Apparently, the Dems are hanging their hats on this bit of the S&P report. this is what the other guy in the video clip is talking about when he says S&P said it's about Republicans and "raising revenues".
Compared with previous projections, our revised base case scenario now assumes that the 2001 and 2003 tax cuts, due to expire by the end of 2012, remain in place. We have changed our assumption on this because the majority of Republicans in Congress continue to resist any measure that would raise revenues, a position we believe Congress reinforced by passing the act…I wonder who works at S&P and what their agenda is? Because if you ask me, this sounds like Democrats talking. And here's why I say this. To Democrats:
With them, its that reflexive.
Now .... "taxes" haven't gone down in any meaningful way during this recession. But revenues have. Given the above, that's counterintuitive. What gives?
Govt Revenue = f(Tax Rate,Private Sector Revenue)
In general, it is a product. However, even Obama admitted during the debates that there is a negative feedback factor as your tax rate goes up. But in the same breath he said he doesn't care if it means sticking it to the guys he thinks it should be stuck to.
When the economy tanks, private sector revenue goes down, ergo government revenue goes down. When the tax rate goes up, private sector revenue goes down, so the net change isn't necessarily positive. But holding the tax rate the same, and increasing Private Sector Revenue (which can only be achieved by economic growth), you get more government revenue, and it has further been shown that if taxes have been raised too high, lowering them some will result in more economic growth -- and that has been shown in the past to yield more government revenue ... at a lower tax rate.
Democrats are always willing to see that raising taxes can theoretically, if people do not change their economic behavior in response, raise revenues. They refuse to see that it often does not.
Combine that with the fact that we have one of the highest corporate tax rates on the planet, and take a wild guess what is likely to happen if we raise them even more?
Republicans know that theoretically if you raise taxes and if people do not change their economic behavior in response, you might raise revenues. They also know that people not responding by changing their economic behavior is about as likely as a snowball passing intact through a jet engine. They can also show that you can lower taxes and still raise revenues. And they also know that our Republican government was founded on the ideal of limited government, and that bigger, more expensive, more oppressive (taxing) government is antithetical to that ideal.

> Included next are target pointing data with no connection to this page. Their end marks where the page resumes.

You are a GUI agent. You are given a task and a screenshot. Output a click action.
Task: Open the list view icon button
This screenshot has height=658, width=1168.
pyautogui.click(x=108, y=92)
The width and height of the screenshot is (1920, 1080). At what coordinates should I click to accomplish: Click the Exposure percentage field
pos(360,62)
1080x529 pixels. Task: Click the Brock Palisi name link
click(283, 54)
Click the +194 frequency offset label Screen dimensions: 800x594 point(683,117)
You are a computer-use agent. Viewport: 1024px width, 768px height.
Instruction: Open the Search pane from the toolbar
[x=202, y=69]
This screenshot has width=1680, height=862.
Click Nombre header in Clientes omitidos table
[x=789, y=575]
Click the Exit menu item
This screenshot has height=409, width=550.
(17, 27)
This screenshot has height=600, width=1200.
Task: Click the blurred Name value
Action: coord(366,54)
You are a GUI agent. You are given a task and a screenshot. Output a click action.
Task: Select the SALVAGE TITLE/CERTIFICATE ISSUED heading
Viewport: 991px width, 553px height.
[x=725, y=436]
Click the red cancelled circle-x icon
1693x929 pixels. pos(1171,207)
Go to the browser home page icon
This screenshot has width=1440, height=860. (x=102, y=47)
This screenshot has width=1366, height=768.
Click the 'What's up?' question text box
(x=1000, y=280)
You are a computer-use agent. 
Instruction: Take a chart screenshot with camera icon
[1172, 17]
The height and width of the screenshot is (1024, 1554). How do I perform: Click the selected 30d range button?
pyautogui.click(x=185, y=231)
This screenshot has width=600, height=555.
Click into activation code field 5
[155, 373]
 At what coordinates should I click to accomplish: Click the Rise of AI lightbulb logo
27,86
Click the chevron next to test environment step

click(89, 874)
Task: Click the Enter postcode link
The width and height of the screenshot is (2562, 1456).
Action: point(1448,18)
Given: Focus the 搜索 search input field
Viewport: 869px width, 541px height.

Our credit rating should have been downgraded over a year ago, maybe longer ago. It wasn't. What the Tea Party is saying is that we know that if we give you more, you will spend it and more. And the Republicans held the "ceiling deadline" as a bargaining chip no more than the Democrats did. Hell, Boehner had a plan out there on the table that included $800 billion in "revenue increases" a week or so before the deadline. That sounds like compromise to me. But what happened?
President "Almost God" demanded another $400 billion.
And Boehner rightly said "you and the horse you rode in on, bub!"
Democrats always want more, and they'll call it anything in the world to get it. And if you don't give it to them, you're the one who didn't compromise.
If it means Congress will start taking the debt seriously from now on, I am glad we were downgraded, because absent that, our real credit risk, no matter what company said what about it, would continue to slide off the cliff.